### [TASK DETAILS]
Repeat only the lines from the one that contains "You are a computer-use agent." through the final line of the listing below, exactly, please, without pictures.
*** DATA FOR THIS TASK Section Begins ***
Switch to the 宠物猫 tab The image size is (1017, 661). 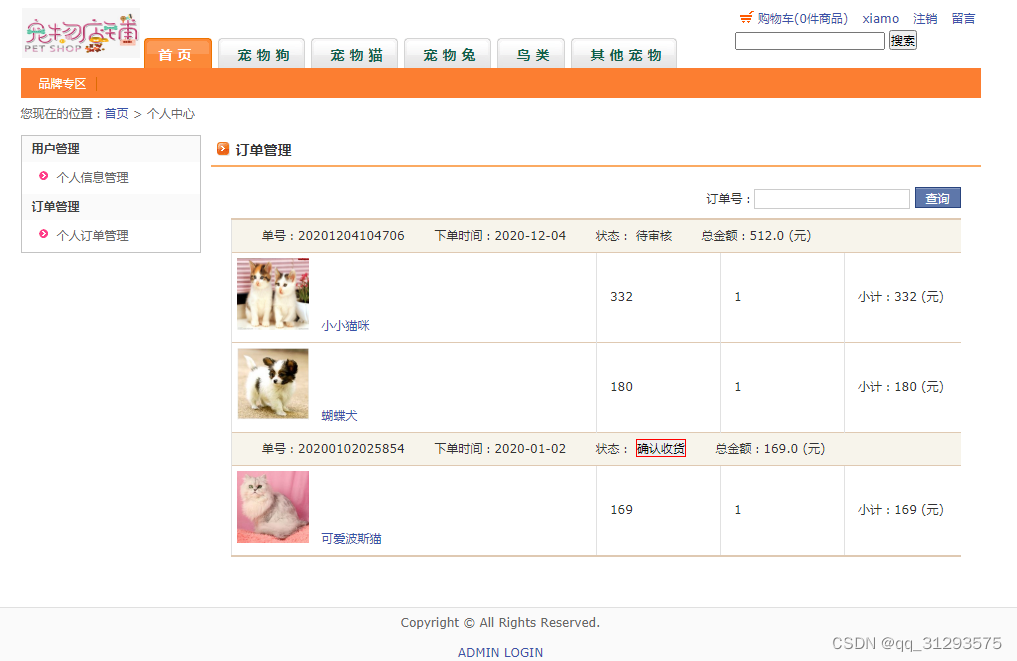[x=354, y=55]
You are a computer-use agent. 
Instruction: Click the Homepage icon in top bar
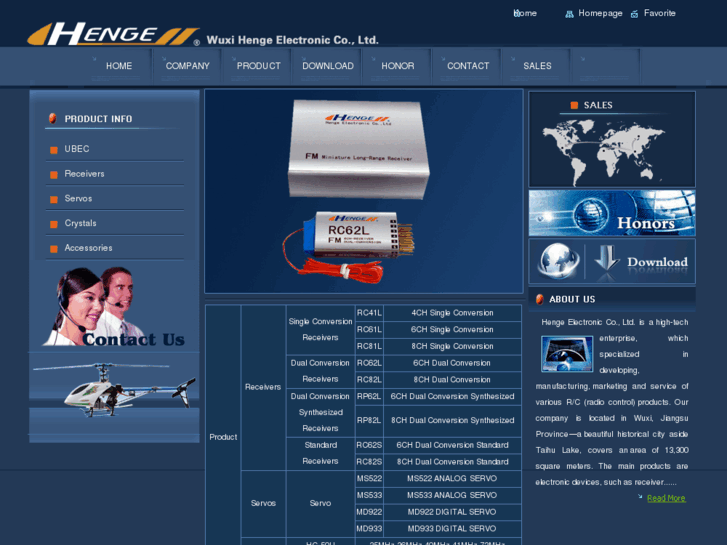coord(569,14)
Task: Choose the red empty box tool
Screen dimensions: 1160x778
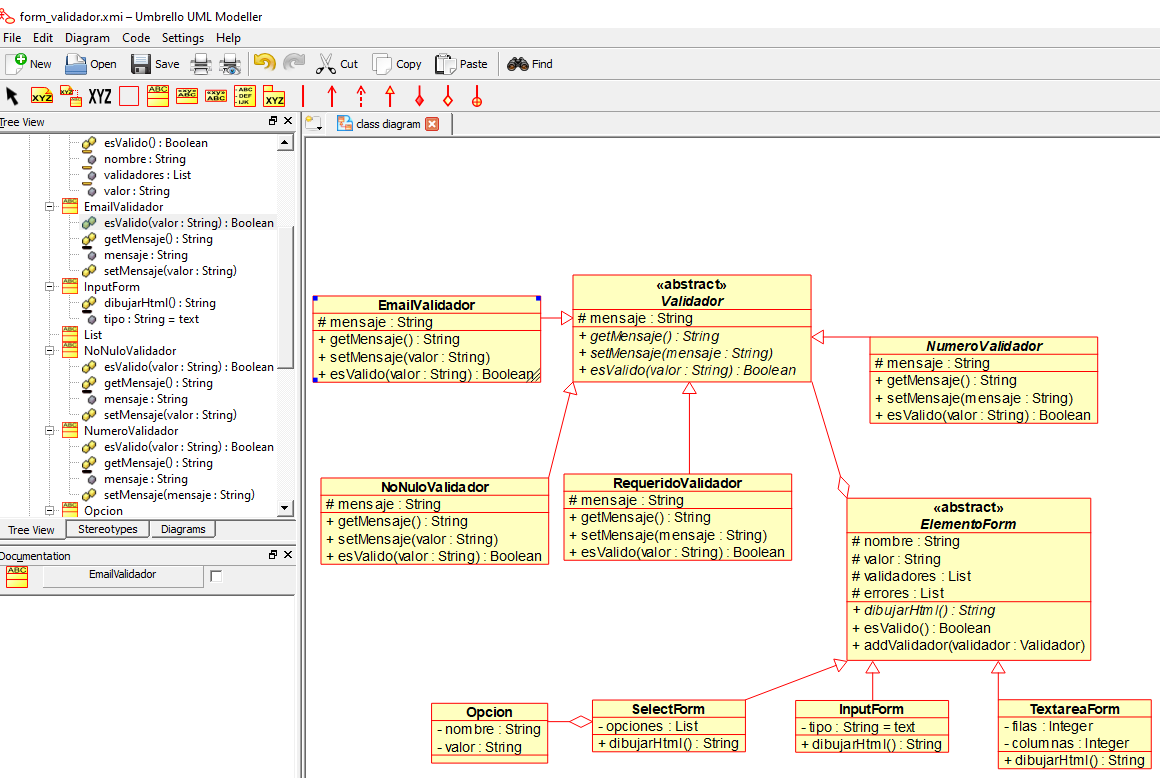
*** DATA FOR THIS TASK Section Ends ***
### [ANSWER SPACE]
You are a computer-use agent. 
Instruction: Click the Homepage icon in top bar
coord(569,14)
Task: Choose the red empty box tool
Screen dimensions: 1160x778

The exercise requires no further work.